Eisen Jeffrey C, Marko-Holguin Monika, Fogel Joshua, Cardenas Alonso, Bahn My, Bradford Nathan, Fagan Blake, Wiedmann Peggy, Van Voorhees Benjamin W
Department of Pediatrics, University of Illinois at Chicago, Chicago, Illinois (Ms Marko-Holguin and Dr Van Voorhees); Department of Psychiatry, Harvard Medical School, Cambridge Health Alliance, Cambridge, Massachusetts (Dr Eisen); Department of Finance and Business Management, Brooklyn College of the City University of New York, Brooklyn (Dr Fogel); Department of Medicine, University of Chicago, Chicago, Illinois (Mr Cardenas and Dr Bahn); Department of Family Medicine, Anderson Area Medical Center, Anderson, South Carolina (Dr Bradford); Department of Family Medicine, University of North Carolina-Chapel Hill at the Mountain Area Health Education Center, Asheville, North Carolina (Dr Fagan); and Advocate Healthcare, Chicago, Illinois (Dr Wiedmann).

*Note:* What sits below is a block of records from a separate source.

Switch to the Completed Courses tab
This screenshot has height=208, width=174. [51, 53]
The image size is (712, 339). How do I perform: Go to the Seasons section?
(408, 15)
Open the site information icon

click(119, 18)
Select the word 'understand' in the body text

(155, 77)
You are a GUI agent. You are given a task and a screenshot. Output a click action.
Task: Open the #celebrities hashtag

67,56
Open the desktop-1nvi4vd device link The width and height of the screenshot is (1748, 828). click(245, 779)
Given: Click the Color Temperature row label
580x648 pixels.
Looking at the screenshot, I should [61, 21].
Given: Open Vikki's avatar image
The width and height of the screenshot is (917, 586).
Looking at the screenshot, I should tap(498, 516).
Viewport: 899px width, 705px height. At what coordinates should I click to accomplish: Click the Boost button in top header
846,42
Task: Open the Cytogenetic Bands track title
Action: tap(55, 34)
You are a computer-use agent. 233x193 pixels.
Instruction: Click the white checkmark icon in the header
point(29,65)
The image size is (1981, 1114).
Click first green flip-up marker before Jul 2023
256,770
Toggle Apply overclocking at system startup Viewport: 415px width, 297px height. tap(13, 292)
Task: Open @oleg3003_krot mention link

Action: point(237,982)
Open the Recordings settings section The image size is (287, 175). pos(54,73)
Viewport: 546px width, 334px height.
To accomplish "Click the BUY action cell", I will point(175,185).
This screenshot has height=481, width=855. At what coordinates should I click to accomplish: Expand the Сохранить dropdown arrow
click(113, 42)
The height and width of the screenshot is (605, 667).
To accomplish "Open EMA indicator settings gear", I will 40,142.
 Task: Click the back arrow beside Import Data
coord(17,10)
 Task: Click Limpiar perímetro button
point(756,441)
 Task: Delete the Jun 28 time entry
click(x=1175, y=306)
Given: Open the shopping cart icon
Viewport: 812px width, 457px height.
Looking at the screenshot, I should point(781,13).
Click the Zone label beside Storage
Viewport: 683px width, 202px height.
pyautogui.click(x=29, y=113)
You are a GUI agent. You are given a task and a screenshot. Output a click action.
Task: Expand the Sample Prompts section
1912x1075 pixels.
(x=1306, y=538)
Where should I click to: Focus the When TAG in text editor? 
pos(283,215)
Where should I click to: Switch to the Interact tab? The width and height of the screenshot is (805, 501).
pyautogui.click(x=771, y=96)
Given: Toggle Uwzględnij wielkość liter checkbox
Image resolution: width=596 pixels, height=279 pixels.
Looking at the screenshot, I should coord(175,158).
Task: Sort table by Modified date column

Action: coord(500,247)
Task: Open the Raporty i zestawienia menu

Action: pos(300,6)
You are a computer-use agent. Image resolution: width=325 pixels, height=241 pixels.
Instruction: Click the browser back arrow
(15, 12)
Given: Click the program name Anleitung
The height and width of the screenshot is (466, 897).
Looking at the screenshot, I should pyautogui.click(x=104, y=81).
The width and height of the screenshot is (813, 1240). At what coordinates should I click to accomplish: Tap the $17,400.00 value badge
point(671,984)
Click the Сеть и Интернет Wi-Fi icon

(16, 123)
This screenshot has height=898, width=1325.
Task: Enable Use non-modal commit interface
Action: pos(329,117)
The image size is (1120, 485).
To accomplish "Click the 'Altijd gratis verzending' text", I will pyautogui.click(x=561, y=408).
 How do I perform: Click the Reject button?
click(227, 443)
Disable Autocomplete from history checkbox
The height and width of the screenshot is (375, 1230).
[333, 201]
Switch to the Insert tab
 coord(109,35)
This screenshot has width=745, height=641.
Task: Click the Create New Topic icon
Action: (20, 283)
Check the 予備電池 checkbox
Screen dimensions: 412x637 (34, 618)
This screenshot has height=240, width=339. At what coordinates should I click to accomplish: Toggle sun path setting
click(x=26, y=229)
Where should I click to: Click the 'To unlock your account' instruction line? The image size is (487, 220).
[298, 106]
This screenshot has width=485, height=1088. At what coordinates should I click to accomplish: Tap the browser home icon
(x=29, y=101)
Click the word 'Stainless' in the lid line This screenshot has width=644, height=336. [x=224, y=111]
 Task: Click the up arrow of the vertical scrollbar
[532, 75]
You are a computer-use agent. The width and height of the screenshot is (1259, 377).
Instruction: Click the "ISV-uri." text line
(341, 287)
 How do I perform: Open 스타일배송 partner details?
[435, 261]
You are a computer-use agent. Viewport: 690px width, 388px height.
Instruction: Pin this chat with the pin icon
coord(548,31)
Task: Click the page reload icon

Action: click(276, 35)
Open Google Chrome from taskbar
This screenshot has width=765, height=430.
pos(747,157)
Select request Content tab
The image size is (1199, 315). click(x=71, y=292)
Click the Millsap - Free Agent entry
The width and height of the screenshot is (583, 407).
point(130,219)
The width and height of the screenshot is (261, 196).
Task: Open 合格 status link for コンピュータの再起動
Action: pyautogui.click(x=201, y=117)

Prim Care Companion CNS Disord. 2013;15(6). doi: 10.4088/PCC.10m01065. Epub 2013 Dec 19.
To explore the implementation of CATCH-IT (Competent Adulthood Transition with Cognitive-behavioral Humanistic and Interpersonal Training), an Internet-based depression intervention program in 12 primary care sites, occurring as part of a randomized clinical trial comparing 2 versions of the intervention (motivational interview + Internet program versus brief advice + Internet program) in 83 adolescents aged 14 to 21 years recruited from February 1, 2007, to November 31, 2007.
The CATCH-IT intervention model consists of primary care screening to assess risk, a primary care physician interview to encourage participation, and 14 online modules of Internet training to teach adolescents how to reduce behaviors that increase vulnerability to depressive disorders. Specifically, we evaluated this program from both a management/organizational behavioral perspective (provider attitudes and demonstrated competence) and a clinical outcomes perspective (depressed mood scores) using the RE-AIM model (Reach, Efficacy, Adoption, Implementation, and Maintenance of the intervention).
While results varied by clinic, overall, clinics demonstrated satisfactory reach, efficacy, adoption, implementation, and maintenance of the CATCH-IT depression prevention program. Measures of program implementation and management predicted clinical outcomes at practices in exploratory analyses.
Multidisciplinary approaches may be essential to evaluating the impact of complex interventions to prevent depression in community settings. Primary care physicians and nurses can use Internet-based programs to create a feasible and cost-effective model for the prevention of mental disorders in adolescents in primary care settings.
ClinicalTrials.gov identifiers: NCT00152529 and NCT00145912.
探讨“CATCH - IT”(具备认知行为、人文及人际训练的成年期能力过渡)这一基于互联网的抑郁症干预项目在12个初级保健场所的实施情况,该项目是一项随机临床试验的一部分,该试验比较了两种干预方式(动机性访谈 + 互联网项目与简短建议 + 互联网项目),研究对象为2007年2月1日至2007年11月31日招募的83名14至21岁的青少年。
“CATCH - IT”干预模式包括初级保健筛查以评估风险、初级保健医生访谈以鼓励参与,以及14个在线互联网训练模块,教导青少年如何减少增加患抑郁症易感性的行为。具体而言,我们使用RE - AIM模型(干预的覆盖范围、效果、采用情况、实施情况和维持情况)从管理/组织行为角度(提供者态度和表现出的能力)和临床结果角度(抑郁情绪评分)对该项目进行了评估。
虽然各诊所的结果有所不同,但总体而言,诊所对“CATCH - IT”抑郁症预防项目的覆盖范围、效果、采用情况、实施情况和维持情况均令人满意。在探索性分析中,项目实施和管理的指标预测了各诊所的临床结果。
多学科方法对于评估社区环境中预防抑郁症的复杂干预措施的影响可能至关重要。初级保健医生和护士可以使用基于互联网的项目,为初级保健环境中预防青少年精神障碍创建一个可行且具有成本效益的模式。
ClinicalTrials.gov标识符:NCT00152529和NCT00145912。